Publié le 10 novembre 2016 par Patriceb @cestpasmonidee
CFTC Devant la montée du trading algorithmique et les risques d'instabilité qu'il génère, la CFTC – régulateur américain des marchés de futures et de swaps – veut se réserver un accès aux codes sources des intervenants afin d'assurer sa mission de surveillance. La décision soulève l'indignation. Pourtant, il s'agit d'une bataille d'arrière-garde…
Le débat est, malgré tout, intéressant. D'un côté, les autorités veulent à tout prix éviter les incidents de type « flash crash » causés par des emballements incontrôlés de logiciels de trading à haute vitesse comportant d'inévitables erreurs de programmation. De l'autre, les auteurs de ces mêmes systèmes automatiques désirent légitimement protéger leur propriété intellectuelle et ne pas laisser les yeux indiscrets des experts désignés par la CFTC explorer les secrets de ce qui constitue leur avantage concurrentiel.
Mais, immédiatement, on peut se demander à quoi la réglementation proposée pourrait bien servir. S'il s'agit de déterminer les causes et les responsabilités en cas de perturbation avérée, l'objectif initial de protection des marchés n'est pas rempli. S'il est question de sonder – plus ou moins aléatoirement – les algorithmes déployés en production, de manière à mesurer les risques qu'ils portent, l'ambition est démesurée, relevant de la proverbiale aiguille dans une botte de foin, qui, de plus, se déplacerait régulièrement (les algorithmes ne sont pas figés pour l'éternité) !
Plus embarrassant, les modèles mis en œuvre dans les outils les plus avancés deviennent extraordinairement complexes, et les personnes capables d'en comprendre le fonctionnement sont peu nombreuses (et employées, à prix d'or, par les banques et autres fonds d'investissement). Il semble donc imaginable que, dès aujourd'hui, l'inspection des logiciels qui régissent (en partie) les marchés financiers soit, en pratique, impossible. Regardons alors vers l'avenir : la situation va certainement empirer…
En effet, les premières applications concrètes de l'apprentissage automatique – sans même parler d'intelligence artificielle – arrivent déjà dans le trading. La conséquence ? Il n'existe plus vraiment d'algorithme à contrôler : à partir de l'information qu'il capte et analyse, le système engrange de l'expérience, de manière autonome, qu'il va ensuite exploiter pour réaliser, seul, les opérations qu'il considère devoir mener aux résultats demandés par ses concepteurs. Personne ne connaît le « raisonnement » appliqué !

** À FAIRE **
Recopiez le passage de l'extrait sur le code source du trading algorithmique, en commençant par « Mais, immédiatement, on » et en allant jusqu'à « figés pour l'éternité) ! » inclus.

** LIGNES EXTRAITES **
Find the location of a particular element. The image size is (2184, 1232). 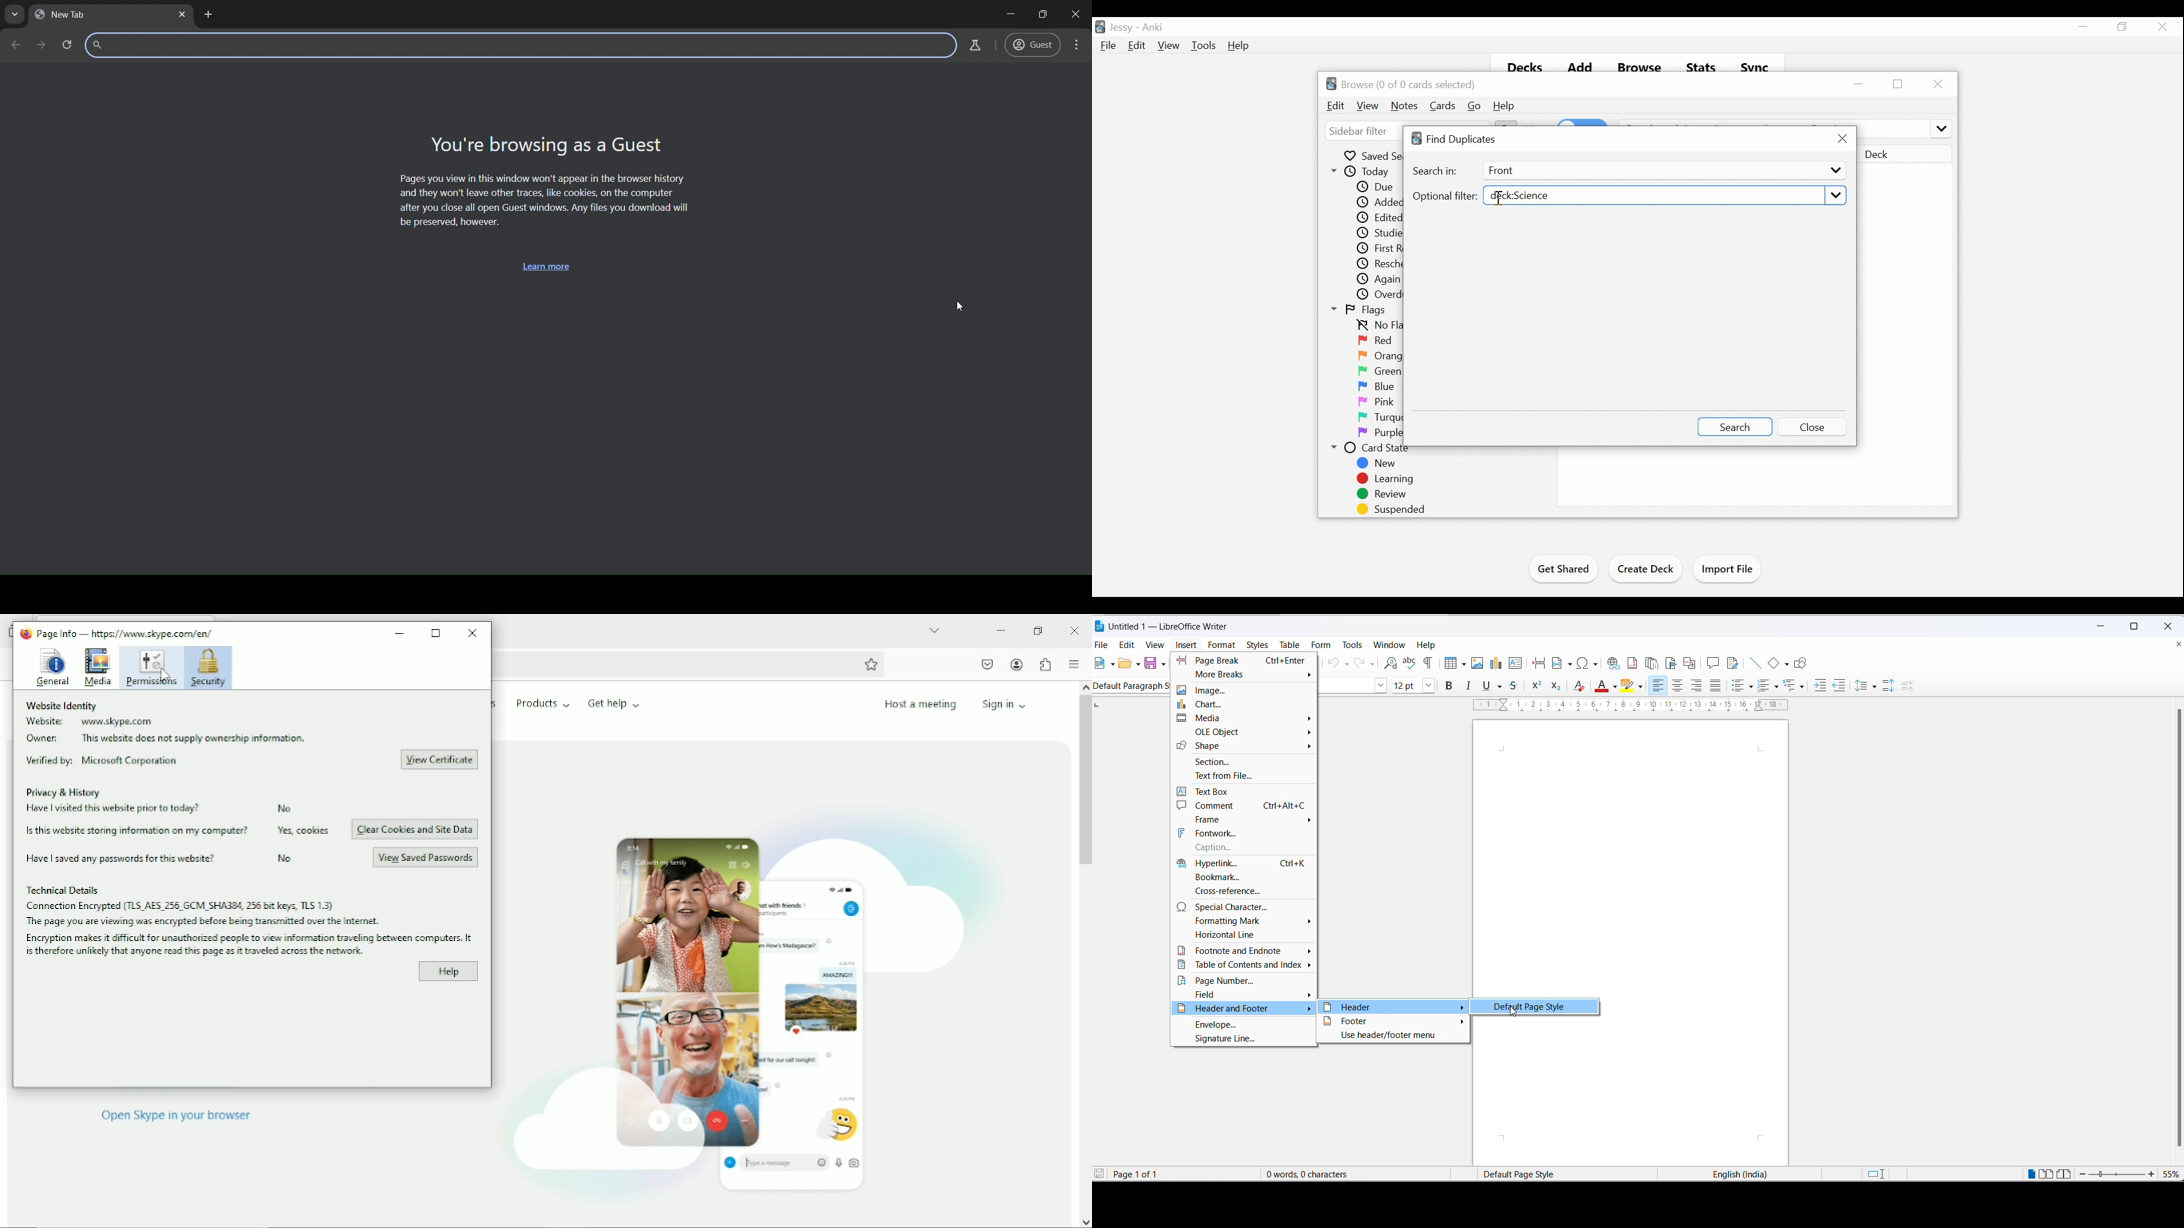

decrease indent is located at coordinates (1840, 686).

...

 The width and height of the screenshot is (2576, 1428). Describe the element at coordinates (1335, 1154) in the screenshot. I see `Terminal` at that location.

** RÉPONSE **
Mais, immédiatement, on peut se demander à quoi la réglementation proposée pourrait bien servir. S'il s'agit de déterminer les causes et les responsabilités en cas de perturbation avérée, l'objectif initial de protection des marchés n'est pas rempli. S'il est question de sonder – plus ou moins aléatoirement – les algorithmes déployés en production, de manière à mesurer les risques qu'ils portent, l'ambition est démesurée, relevant de la proverbiale aiguille dans une botte de foin, qui, de plus, se déplacerait régulièrement (les algorithmes ne sont pas figés pour l'éternité) !